• Problem
Please extract every line of the items below that contains the word "logo", copying each one in full.

::::

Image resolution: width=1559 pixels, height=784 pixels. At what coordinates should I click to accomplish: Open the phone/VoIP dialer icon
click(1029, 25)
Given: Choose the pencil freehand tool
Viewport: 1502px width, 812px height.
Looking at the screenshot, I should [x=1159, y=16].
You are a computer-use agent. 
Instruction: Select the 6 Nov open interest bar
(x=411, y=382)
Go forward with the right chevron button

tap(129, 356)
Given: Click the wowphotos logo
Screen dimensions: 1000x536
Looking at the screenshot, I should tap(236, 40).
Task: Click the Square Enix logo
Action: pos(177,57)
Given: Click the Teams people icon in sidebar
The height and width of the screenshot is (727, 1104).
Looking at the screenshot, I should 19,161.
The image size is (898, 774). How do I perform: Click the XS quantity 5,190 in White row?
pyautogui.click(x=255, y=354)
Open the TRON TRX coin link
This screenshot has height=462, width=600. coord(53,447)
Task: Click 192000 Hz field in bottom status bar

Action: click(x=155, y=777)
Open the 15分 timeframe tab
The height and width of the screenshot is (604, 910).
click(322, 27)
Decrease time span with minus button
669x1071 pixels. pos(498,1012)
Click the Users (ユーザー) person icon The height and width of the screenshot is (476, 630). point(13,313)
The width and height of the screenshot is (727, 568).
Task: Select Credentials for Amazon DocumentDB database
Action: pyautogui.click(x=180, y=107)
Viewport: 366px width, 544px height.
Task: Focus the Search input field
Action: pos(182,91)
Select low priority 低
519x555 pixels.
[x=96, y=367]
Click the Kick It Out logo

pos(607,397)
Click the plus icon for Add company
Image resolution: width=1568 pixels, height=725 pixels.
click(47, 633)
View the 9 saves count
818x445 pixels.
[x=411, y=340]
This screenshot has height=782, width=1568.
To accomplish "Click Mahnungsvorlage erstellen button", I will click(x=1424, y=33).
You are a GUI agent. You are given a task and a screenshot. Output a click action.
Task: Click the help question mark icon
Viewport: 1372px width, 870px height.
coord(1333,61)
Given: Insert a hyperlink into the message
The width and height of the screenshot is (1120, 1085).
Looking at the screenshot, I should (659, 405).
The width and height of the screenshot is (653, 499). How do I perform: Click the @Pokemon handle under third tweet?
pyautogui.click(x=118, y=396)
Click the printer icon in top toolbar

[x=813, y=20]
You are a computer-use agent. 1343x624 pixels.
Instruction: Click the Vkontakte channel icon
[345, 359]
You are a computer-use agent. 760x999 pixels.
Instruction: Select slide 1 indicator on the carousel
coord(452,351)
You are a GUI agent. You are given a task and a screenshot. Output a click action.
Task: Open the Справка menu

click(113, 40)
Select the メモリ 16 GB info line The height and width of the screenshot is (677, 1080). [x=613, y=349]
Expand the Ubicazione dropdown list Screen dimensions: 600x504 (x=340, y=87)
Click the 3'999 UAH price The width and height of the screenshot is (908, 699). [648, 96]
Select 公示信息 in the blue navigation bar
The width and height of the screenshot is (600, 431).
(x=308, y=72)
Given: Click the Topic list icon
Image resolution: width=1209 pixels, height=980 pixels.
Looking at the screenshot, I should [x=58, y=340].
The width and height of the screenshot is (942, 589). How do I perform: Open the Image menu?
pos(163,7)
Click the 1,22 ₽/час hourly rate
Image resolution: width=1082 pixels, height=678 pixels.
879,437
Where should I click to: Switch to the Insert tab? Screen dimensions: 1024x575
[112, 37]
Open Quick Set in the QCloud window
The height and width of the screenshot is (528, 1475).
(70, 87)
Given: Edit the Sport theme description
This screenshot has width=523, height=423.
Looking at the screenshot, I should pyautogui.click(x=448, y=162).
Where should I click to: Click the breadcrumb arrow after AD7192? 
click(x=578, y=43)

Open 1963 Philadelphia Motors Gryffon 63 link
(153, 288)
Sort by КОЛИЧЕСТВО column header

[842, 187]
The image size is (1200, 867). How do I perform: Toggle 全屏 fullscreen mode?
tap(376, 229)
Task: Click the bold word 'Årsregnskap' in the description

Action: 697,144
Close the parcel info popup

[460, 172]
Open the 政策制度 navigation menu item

::::

• Reply to the task
Given: Click the wowphotos logo
Task: Click the Square Enix logo
Click the Kick It Out logo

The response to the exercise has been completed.